Exercise description
Beginning at the line with "The width and height of the screenshot is (872, 468)." in the records below, return each line up to and including the last, exactly as it stands, but not the pictures.

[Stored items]
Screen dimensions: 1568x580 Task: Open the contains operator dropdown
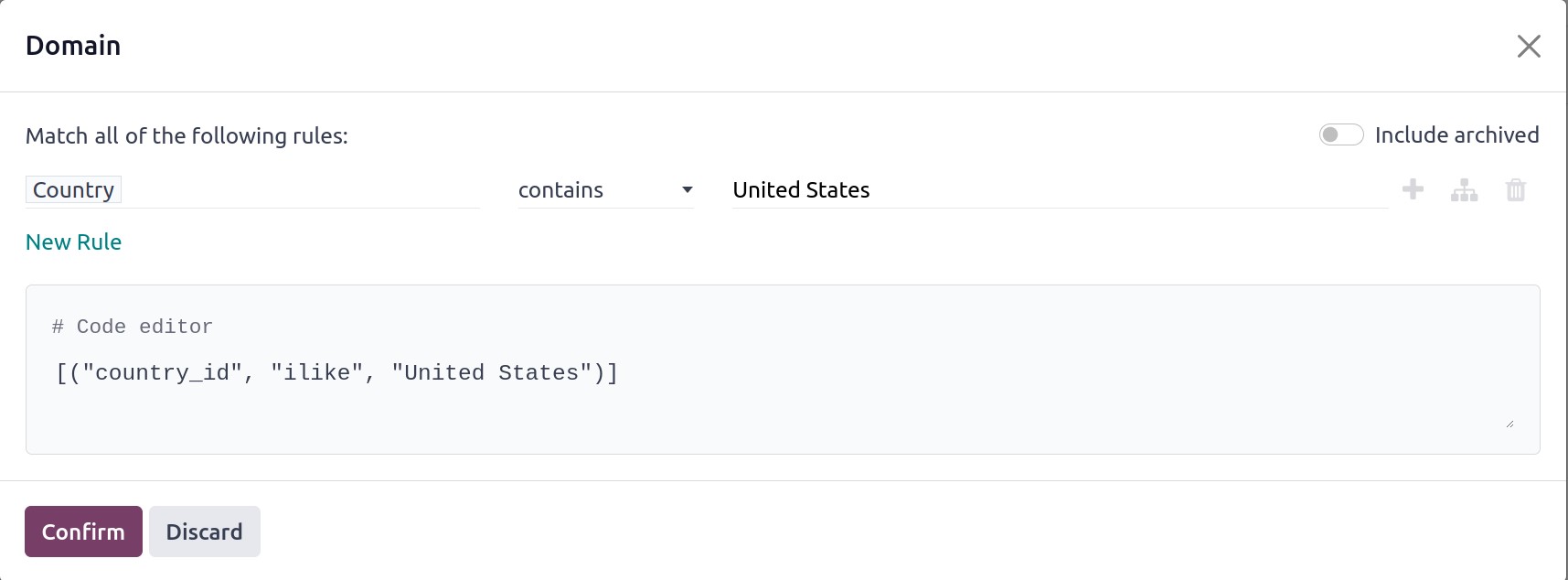pyautogui.click(x=606, y=190)
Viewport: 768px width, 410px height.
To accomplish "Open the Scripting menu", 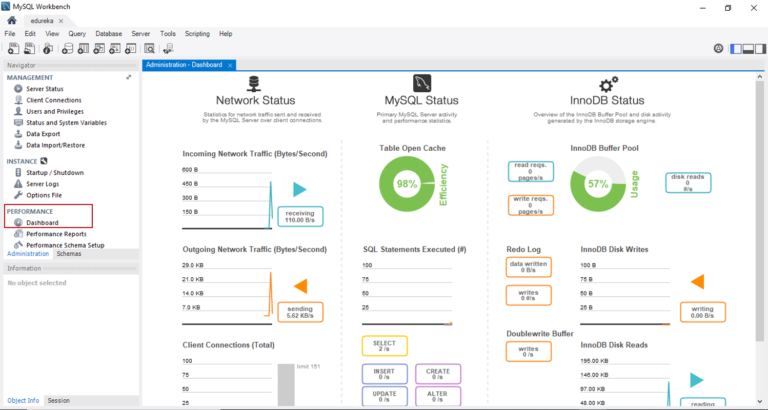I will click(197, 33).
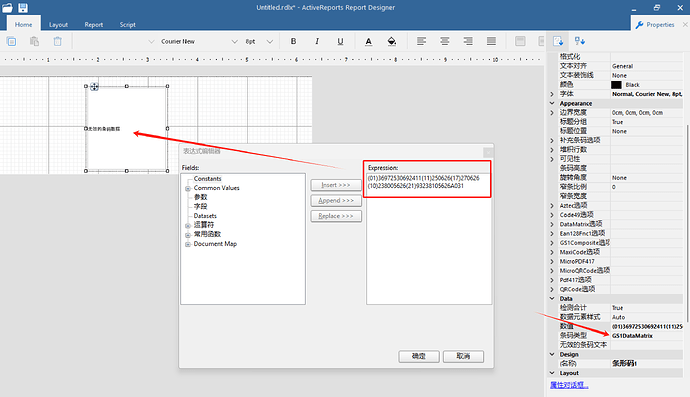The width and height of the screenshot is (690, 397).
Task: Switch properties to categorized view icon
Action: pyautogui.click(x=558, y=41)
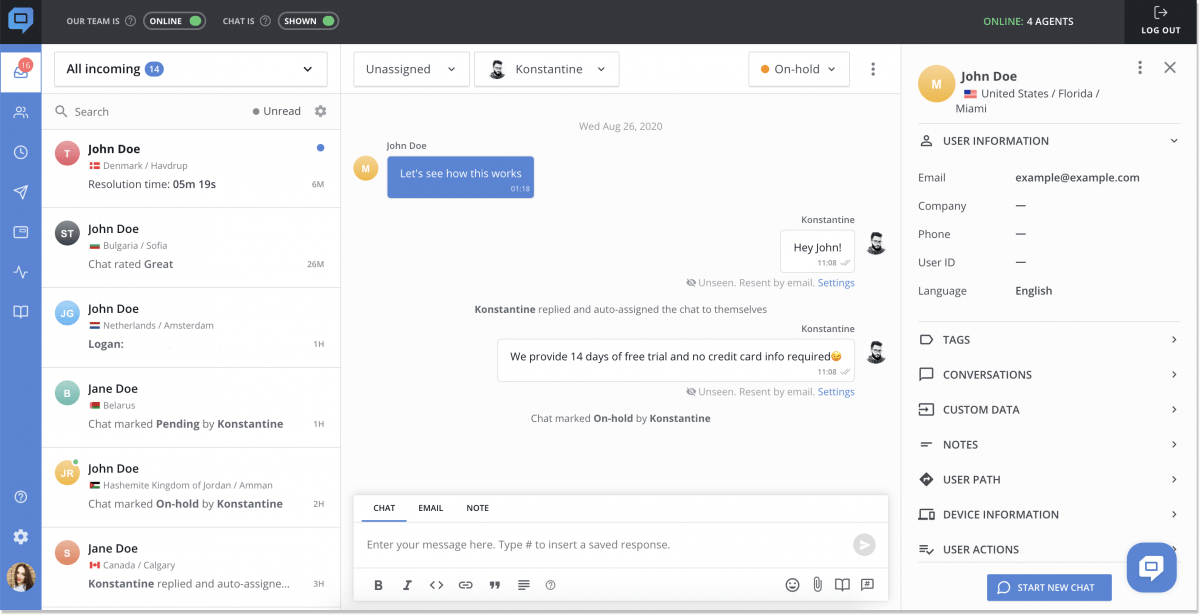Viewport: 1200px width, 615px height.
Task: Enable the Unread filter in the chat list
Action: point(277,110)
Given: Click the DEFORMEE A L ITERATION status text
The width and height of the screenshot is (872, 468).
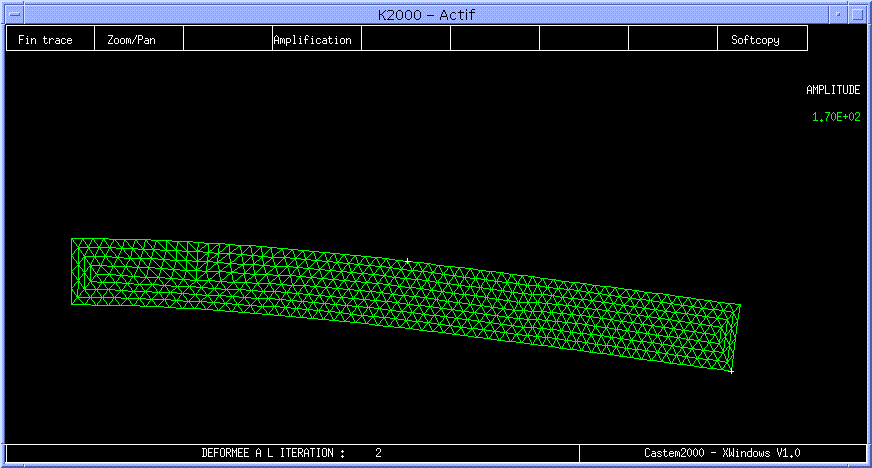Looking at the screenshot, I should [x=273, y=453].
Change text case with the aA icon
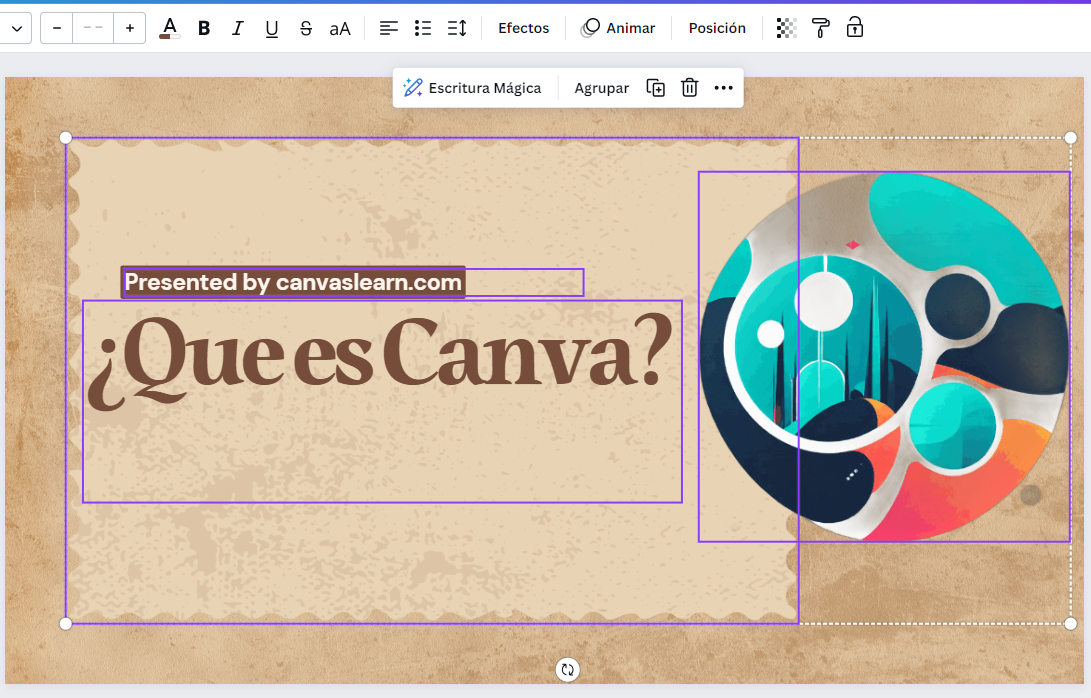This screenshot has height=698, width=1091. click(340, 28)
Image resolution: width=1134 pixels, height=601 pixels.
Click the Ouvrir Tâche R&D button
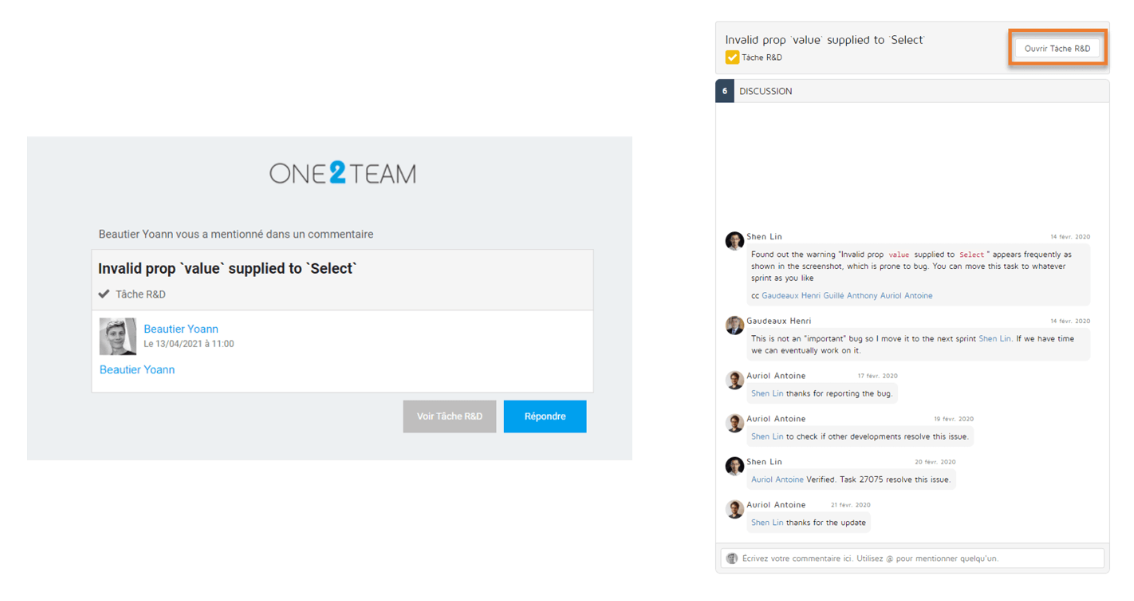[1057, 48]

Result for this task
The width and height of the screenshot is (872, 468).
Looking at the screenshot, I should [x=273, y=453].
Change text case with the aA icon
This screenshot has height=698, width=1091. click(340, 28)
Image resolution: width=1134 pixels, height=601 pixels.
Click the Ouvrir Tâche R&D button
[1057, 48]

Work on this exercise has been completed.